AXA Real Estate Investment Managers said its Alternative Property Income Venture (APIV) has sold four petrol stations from its 28-property portfolio in northern Spain.

AXA Real Estate Investment Managers said its Alternative Property Income Venture (APIV) has sold four petrol stations from its 28-property portfolio in northern Spain.

The petrol stations, which are located in Jaca, Navia, Santander and Tudela, have been sold to a number of local purchasers for a total of EUR 3 mln, representing an average gross return of 27.7%, with the lowest net initial yield totalling 6.9%.

APIV acquired the package in May 2011 in a EUR 55 mln off-market sale and leaseback transaction with the Spanish supermarket and food store retailer Eroski. All 28 of the petrol stations originally acquired had a 20-year triple-net lease with Eroski at the time of purchase. Geographically they are situated in eight different regions in northern Spain.

'The sale of these four assets from the portfolio we acquired last year highlights the returns available from investing in alternative assets classes such as petrol stations,' said Daniel Bowden, fund manager within AXA Real Estate. 'Our aim is to hold the bulk of this portfolio long term in order to capitalise on the highly-attractive income returns it affords.'

The proceeds of the sale have been used by AXA Real Estate to further reduce APIV's debt and to provide enhanced distributions to the Venture’s investors.
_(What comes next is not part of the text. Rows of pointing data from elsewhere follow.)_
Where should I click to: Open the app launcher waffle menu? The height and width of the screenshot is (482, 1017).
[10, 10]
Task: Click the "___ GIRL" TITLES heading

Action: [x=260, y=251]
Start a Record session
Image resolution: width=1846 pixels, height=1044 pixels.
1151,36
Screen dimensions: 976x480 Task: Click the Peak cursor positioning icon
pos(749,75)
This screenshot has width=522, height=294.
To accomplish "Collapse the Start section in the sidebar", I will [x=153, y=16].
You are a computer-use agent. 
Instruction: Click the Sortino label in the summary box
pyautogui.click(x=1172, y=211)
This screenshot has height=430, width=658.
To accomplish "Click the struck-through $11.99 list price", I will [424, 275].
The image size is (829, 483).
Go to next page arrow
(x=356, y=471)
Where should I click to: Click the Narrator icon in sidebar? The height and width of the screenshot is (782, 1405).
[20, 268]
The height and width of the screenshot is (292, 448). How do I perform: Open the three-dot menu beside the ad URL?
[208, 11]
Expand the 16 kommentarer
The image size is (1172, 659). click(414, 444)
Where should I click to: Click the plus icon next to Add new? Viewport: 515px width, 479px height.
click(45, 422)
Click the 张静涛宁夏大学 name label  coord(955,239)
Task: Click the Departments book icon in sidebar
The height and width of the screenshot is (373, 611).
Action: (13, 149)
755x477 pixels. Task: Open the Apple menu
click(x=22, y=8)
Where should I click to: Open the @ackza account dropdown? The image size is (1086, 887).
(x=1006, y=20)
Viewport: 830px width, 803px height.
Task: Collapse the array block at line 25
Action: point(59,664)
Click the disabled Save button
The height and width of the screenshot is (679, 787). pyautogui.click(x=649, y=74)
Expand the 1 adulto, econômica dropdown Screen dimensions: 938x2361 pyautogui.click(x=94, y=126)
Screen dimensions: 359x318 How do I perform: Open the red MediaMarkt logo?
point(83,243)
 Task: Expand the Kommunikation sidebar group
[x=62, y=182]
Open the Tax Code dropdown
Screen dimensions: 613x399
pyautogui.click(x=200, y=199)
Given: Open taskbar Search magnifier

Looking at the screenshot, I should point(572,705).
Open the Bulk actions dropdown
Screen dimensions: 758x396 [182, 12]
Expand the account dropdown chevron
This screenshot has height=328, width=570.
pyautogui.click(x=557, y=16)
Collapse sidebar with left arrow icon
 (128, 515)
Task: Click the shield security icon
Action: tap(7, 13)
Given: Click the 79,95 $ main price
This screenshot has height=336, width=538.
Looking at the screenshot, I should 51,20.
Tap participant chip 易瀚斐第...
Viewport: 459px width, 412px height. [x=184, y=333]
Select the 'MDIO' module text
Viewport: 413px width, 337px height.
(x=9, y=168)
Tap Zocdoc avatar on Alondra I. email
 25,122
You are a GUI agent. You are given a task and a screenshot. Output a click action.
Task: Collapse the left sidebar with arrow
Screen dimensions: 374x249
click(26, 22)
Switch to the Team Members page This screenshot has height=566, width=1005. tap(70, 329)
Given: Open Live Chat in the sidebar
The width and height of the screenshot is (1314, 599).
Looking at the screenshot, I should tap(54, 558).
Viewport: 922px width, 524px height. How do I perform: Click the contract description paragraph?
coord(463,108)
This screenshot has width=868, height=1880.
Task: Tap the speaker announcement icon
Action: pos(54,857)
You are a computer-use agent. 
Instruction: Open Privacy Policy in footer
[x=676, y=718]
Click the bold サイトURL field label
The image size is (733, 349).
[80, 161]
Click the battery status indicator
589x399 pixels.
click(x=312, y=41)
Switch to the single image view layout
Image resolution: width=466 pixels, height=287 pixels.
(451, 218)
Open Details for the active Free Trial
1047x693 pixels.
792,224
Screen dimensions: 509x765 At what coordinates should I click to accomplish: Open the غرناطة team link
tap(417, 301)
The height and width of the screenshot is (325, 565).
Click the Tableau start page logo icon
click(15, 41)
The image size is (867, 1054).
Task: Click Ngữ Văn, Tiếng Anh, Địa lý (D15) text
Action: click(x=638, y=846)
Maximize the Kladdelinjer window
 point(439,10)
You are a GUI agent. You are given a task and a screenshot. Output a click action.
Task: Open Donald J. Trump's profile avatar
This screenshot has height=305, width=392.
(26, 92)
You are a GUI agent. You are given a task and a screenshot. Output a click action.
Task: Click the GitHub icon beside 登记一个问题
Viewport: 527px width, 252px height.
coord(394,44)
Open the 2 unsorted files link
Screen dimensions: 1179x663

APIV was launched in September 2007 and now forms part of AXA Real Estate's Alternative Real Estate Business Line, which was launched in October 2012 to consolidate AXA Real Estate's expertise in this sector. AXA Real Estate aims to double its alternative assets under management to EUR 1.5 bn over the next three years through new third-party mandates and by launching a second pooled investment vehicle.